The full listing is to be transcribed exactly, with each picture left out.

**Given records:**
<<<<
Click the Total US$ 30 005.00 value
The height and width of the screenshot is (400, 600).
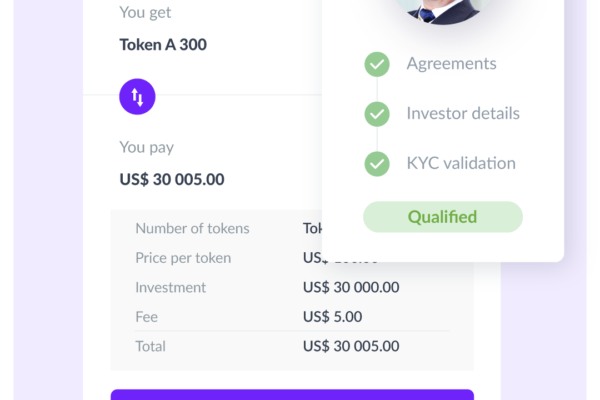(x=351, y=346)
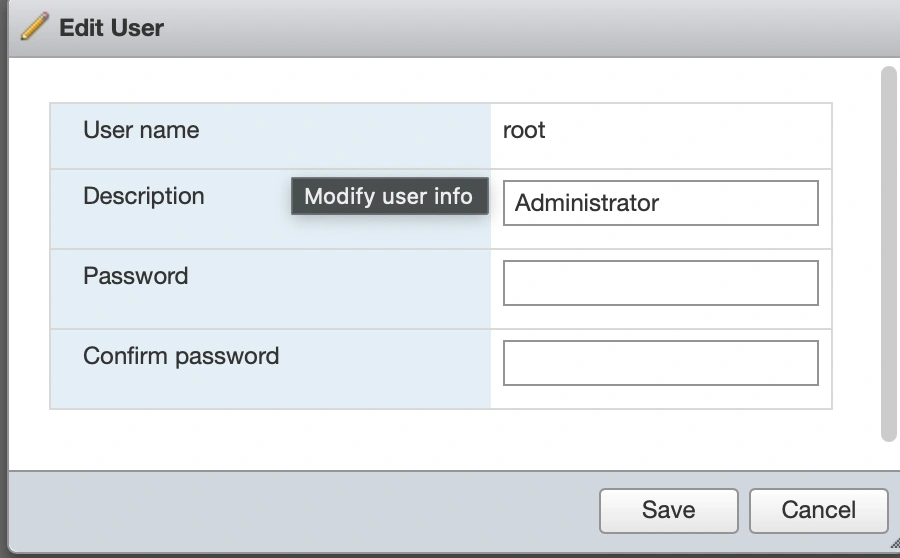The height and width of the screenshot is (558, 900).
Task: Click the blank white area below the form table
Action: (440, 440)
>>>>
**Task solution:**
Click the Total US$ 30 005.00 value
The height and width of the screenshot is (400, 600).
(x=351, y=346)
The height and width of the screenshot is (558, 900).
Task: Click the blank white area below the form table
Action: (440, 440)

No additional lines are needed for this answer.